Yesterday, the Interim Director of Municipal Financial Operations Robert Cortinas gave a presentation on Major Revenues. Curiously, Commercial Property Tax Revenues weren’t mentioned.

Weird, isn’t it? Don’t you think that your Representative should have notice that glaring omission and asked about it? It’s almost like the fix was in.

After the presentation, City Manager Tommy Gonzalez said that the city needed to attract visitors from “further away then 50 miles” to boost Sales Tax Revenues. Maybe Mr. Gonzalez doesn’t have a map. Albuquerque and Tucson are the next closest communities.

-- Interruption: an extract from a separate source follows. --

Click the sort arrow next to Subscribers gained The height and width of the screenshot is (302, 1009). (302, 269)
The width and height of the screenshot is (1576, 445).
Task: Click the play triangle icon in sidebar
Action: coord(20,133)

I suspect that Mr. Gonzalez and Mayor Dee Margo are trying to shoehorn a sales tax argument into justification for that arena, now that the commercial property tax argument has demonstrably failed. That arena won’t draw visitors from Albuquerque, which has an arena, and a bigger market for arena shows. It won’t draw visitors from Tucson, who can make the ninety minute drive to Phoenix for any shows that our arena might attract.

The main thrust of Mr. Cortinas’ presentation was that the City’s revenues have stagnated, while our expenses are going up.

Responsible city government might look for ways to curtail expenses in the face of falling revenues. Our elected officials would rather stick it to the taxpayers than cut back on, or delay, their vanity projects. Remember that when you cut your property tax checks later this month, if you haven’t written them already.

Remember, originally, those Quality of Life projects were slated for a ten or fifteen year roll out, but the previous City Council couldn’t wait that long to cash their checks enshrine their legacies, so they accelerated the project schedule. And now the car’s in a ditch, and our current crop of City Council can’t take their foot off the gas.

They’re divorced from reality. I wonder why.

One comment

  1. So, where’s the “Big Change,” then, Rich? Oh, I get it. IOW, different day, same old bullshit! These bastards are no better than the last bastards! The good news is that they cannot effectively raise sales taxes by State law. The bad news is, they are no more interested in providing homeowners with any tax relief than were their predecessors.